THE TASK: Only the closing part of the listing is wanted: reproduce exactly the line containing "You are a computer-use agent. Screen" and all lines below it.
■ ■ ■ ■ ■
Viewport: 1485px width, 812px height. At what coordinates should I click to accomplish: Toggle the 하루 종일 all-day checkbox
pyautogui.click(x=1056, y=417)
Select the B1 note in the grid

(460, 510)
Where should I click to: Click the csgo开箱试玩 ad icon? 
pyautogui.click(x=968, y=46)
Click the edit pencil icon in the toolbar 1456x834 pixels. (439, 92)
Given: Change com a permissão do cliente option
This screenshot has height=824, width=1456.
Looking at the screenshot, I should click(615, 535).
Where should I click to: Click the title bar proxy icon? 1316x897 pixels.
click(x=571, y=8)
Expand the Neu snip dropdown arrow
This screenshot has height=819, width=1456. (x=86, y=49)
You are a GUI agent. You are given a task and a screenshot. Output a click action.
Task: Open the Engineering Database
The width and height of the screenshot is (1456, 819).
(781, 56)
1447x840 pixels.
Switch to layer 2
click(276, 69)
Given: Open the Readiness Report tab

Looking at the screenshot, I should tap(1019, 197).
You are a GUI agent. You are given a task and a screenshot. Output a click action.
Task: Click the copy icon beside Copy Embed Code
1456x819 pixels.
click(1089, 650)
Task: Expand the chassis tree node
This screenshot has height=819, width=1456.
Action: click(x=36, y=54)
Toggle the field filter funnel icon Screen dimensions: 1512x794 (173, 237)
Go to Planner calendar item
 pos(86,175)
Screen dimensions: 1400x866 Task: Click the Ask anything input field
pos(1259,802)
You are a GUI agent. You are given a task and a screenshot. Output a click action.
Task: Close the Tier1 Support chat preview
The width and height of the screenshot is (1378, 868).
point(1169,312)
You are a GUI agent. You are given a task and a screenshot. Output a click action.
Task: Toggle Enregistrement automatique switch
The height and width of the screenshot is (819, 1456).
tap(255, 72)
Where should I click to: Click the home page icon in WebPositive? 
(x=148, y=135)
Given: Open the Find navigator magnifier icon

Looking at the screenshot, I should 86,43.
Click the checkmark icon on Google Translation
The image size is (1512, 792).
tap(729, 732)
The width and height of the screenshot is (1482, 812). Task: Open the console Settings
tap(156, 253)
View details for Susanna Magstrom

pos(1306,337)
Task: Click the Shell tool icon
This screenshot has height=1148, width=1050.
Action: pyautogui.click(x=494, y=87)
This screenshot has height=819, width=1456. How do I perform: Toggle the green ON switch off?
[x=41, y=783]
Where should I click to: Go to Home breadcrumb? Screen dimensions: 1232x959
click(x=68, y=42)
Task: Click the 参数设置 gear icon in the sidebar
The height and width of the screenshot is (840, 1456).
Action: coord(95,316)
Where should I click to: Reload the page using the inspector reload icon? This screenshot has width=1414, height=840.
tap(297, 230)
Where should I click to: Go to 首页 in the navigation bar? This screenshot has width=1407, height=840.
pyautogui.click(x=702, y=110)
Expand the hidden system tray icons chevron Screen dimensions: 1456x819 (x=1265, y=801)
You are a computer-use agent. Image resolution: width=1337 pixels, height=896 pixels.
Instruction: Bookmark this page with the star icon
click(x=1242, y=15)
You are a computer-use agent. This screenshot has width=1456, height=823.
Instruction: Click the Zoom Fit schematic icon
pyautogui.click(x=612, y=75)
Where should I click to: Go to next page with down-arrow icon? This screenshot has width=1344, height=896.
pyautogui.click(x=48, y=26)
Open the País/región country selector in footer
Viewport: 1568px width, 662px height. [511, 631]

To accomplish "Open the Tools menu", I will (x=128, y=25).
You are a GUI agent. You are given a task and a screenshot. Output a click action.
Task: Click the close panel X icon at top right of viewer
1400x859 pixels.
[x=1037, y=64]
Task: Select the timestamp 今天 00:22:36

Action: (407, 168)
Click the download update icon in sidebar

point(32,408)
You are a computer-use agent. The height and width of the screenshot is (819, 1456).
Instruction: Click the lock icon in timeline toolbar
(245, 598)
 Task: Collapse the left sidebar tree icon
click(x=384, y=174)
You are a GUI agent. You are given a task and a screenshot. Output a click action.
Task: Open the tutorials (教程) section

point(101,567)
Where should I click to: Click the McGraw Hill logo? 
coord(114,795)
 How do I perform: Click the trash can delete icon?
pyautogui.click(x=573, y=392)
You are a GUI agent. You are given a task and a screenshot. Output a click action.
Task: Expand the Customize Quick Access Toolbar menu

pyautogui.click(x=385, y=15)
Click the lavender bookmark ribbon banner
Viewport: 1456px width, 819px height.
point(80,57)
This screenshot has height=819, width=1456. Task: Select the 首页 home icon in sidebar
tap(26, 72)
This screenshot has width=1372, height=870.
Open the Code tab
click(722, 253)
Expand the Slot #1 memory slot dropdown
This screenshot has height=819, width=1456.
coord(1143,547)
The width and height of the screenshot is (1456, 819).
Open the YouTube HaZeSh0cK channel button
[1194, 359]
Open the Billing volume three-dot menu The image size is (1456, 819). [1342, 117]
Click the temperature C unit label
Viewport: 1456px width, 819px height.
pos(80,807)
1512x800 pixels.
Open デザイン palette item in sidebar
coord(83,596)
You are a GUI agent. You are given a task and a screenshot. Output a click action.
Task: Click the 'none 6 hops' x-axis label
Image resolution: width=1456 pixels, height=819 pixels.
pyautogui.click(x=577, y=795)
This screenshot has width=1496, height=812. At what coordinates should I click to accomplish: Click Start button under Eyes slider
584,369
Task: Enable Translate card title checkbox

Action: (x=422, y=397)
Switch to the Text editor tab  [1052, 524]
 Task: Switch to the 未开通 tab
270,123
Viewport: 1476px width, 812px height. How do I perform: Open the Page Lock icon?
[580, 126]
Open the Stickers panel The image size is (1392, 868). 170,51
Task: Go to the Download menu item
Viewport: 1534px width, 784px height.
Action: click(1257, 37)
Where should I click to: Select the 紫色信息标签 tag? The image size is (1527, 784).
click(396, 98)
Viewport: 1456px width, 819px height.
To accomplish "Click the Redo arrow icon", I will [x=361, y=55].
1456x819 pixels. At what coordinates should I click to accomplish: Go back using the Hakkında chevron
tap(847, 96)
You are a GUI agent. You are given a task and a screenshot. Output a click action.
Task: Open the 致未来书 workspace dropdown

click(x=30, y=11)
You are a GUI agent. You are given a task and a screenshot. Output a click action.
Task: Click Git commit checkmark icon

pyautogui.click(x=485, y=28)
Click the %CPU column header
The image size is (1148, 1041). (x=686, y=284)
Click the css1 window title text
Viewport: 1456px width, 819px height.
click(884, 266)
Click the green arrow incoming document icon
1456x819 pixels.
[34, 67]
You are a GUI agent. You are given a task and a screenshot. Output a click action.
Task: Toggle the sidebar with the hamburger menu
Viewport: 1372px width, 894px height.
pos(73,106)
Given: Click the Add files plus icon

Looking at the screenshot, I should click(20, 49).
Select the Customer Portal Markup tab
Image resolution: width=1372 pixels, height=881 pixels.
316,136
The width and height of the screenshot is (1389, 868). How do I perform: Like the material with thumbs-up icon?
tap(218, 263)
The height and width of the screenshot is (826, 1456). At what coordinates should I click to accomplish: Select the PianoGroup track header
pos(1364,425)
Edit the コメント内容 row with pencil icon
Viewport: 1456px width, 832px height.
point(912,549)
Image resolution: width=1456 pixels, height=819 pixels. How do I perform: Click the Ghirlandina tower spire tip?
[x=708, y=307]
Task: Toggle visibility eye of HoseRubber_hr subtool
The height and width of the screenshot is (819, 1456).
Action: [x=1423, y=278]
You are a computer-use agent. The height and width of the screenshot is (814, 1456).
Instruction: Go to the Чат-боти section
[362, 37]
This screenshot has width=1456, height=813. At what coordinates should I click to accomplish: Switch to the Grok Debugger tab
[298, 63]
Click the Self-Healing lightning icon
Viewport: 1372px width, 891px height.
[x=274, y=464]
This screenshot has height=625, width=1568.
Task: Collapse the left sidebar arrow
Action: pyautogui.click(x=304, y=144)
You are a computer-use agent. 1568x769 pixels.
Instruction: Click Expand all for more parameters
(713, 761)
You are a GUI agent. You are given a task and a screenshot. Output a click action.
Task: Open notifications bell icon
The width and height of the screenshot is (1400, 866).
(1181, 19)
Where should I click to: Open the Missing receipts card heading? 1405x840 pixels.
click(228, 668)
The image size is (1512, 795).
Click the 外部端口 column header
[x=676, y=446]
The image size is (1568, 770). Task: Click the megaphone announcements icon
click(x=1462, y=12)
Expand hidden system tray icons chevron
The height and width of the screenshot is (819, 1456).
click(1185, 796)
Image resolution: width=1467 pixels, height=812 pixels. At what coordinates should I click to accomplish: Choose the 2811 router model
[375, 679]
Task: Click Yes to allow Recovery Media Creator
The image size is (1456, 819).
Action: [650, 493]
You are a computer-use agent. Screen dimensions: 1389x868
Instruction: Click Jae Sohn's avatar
■ ■ ■ ■ ■
SOLUTION TO THIS EXERCISE:
You are a computer-use agent. Screen dimensions: 1389x868
Instruction: Click Jae Sohn's avatar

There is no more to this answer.